From what I understand, he got karate kicked in the chest when the teacher wasn't looking (the class bully egged one of the other boys on). No-one believed him, and he lost it. Just completely flipped and started to throw chairs around (and then pick them all back up again). I've not heard the other side (I've been away all week and haven't managed to go to his school yet) so I don't know how truthful his account of this is, but given the other stories he's told, it sounds about right.
So he got suspended. He isn't the first in his class by any means and his teacher said how sorry she was to do it (she really likes him), but some firm action needed to be taken to impress upon him just how unacceptable his behaviour was.
The problem is that the boys all pick on him. Whilst he gets on fine with adults (and girls), he has no clue how to relate to other boys and they pick up on that. They get into trouble for what they do to him, but sadly for the Boy, he seems to get caught more retaliating than they do.
He has been referred to a child mental health unit for an evaluation. It has since been brought forward after this little incident and it is a week on Monday. I will be attending (both his mother and his school have requested my presence) and I'm hoping that they will see through my sister's act. No doubt she will try to do her "I'm a fabulous Mum" routine, but I imagine they have seen that many times before.

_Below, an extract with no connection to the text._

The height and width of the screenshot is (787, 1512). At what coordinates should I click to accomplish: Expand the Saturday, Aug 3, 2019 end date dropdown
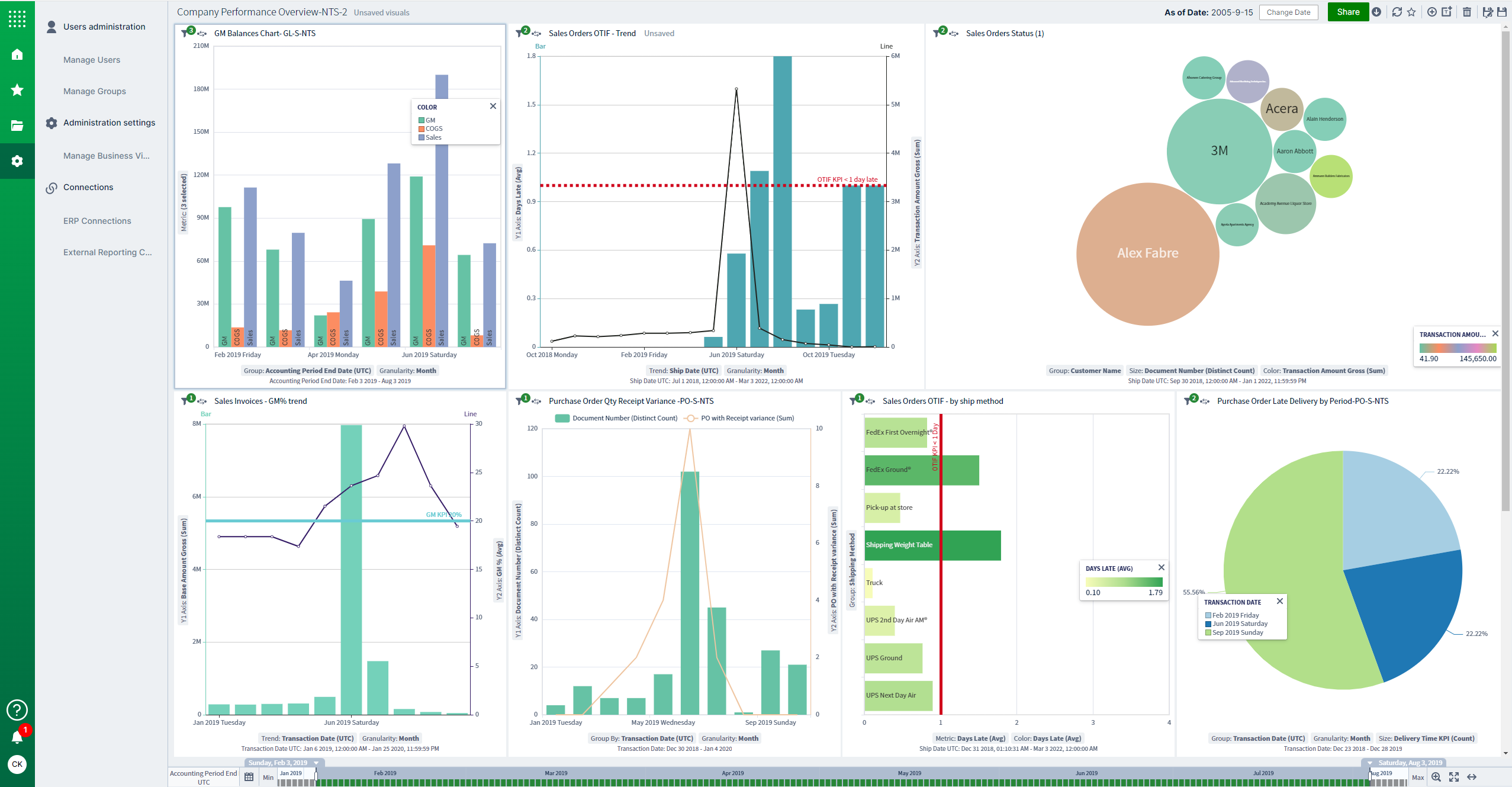tap(1370, 763)
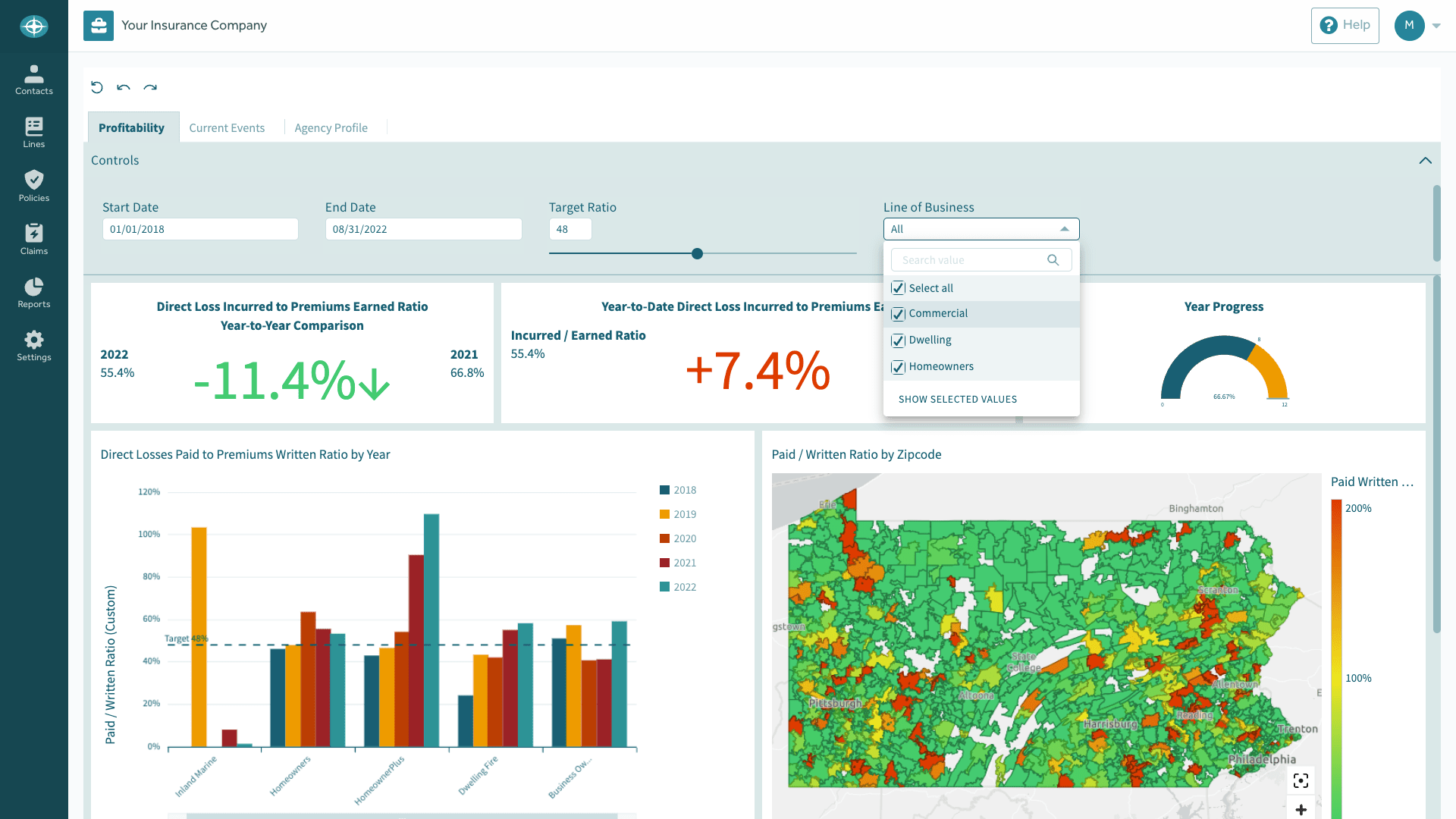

I know he is very immature and has a real inability to control his emotions. I'm hoping that that is all that is wrong, because those will come eventually with time (and some help and practice).
But I fear that unless his mother sorts herself out, nothing will change.
The Boy believes that neither she or his father wants him. He isn't silly. He can see that their behaviour towards him is not the same as how other parents behaviour towards their children. He is here again, after all. It doesn't matter how much I want him here, or how much he wants to be here because he knows that he is here because Mummy won't be at home with him.
On Thursday, she threatened to send him to a children's home. I've not seen him cry that much in a long time. He truly believed that she would do it. I could have killed her for that, I really could have. Saying things like that does nothing for his belief that she doesn't want him.
(I promised that if she dared try it, I'd spring him out and we'd leave the country. We'd borrow a cross channel ferry (I'd ply the captain with some duty free and then sit on him, and the Boy would steer) and we'd set sail for the Caribbean. Nothing like a good plan!)
Daddy forcibly cut his hair last weekend. The Boy has wanted to grow it for a long time, and at eight I think he is well able to make that decision for himself. But Daddy, being a twat, thinks that he will be gay if he has anything less than a skinhead, and so shaved his head. If that wasn't bad enough, he did a piss poor job and left him with straggly bits all over his head.
No wonder the poor child is in a state.......
4 comments:
God, it does sound like The Boy has more than enough to handle for an 8 year-old! It also sounds like he must really appreciate having a great Aunt like yourself, where he can go and spend time. Just imagine if he didn't have you...
Oh no...:(
Thank goodness for you (and the Baron)Pen!
Snapper
Damn, that is so sad. I'm glad he has you guys to see what unconditional love is. (deleted comment about his mom)
You can come here and hide at my house. She'll never find you!
I'm sorry his mother is such a [censored].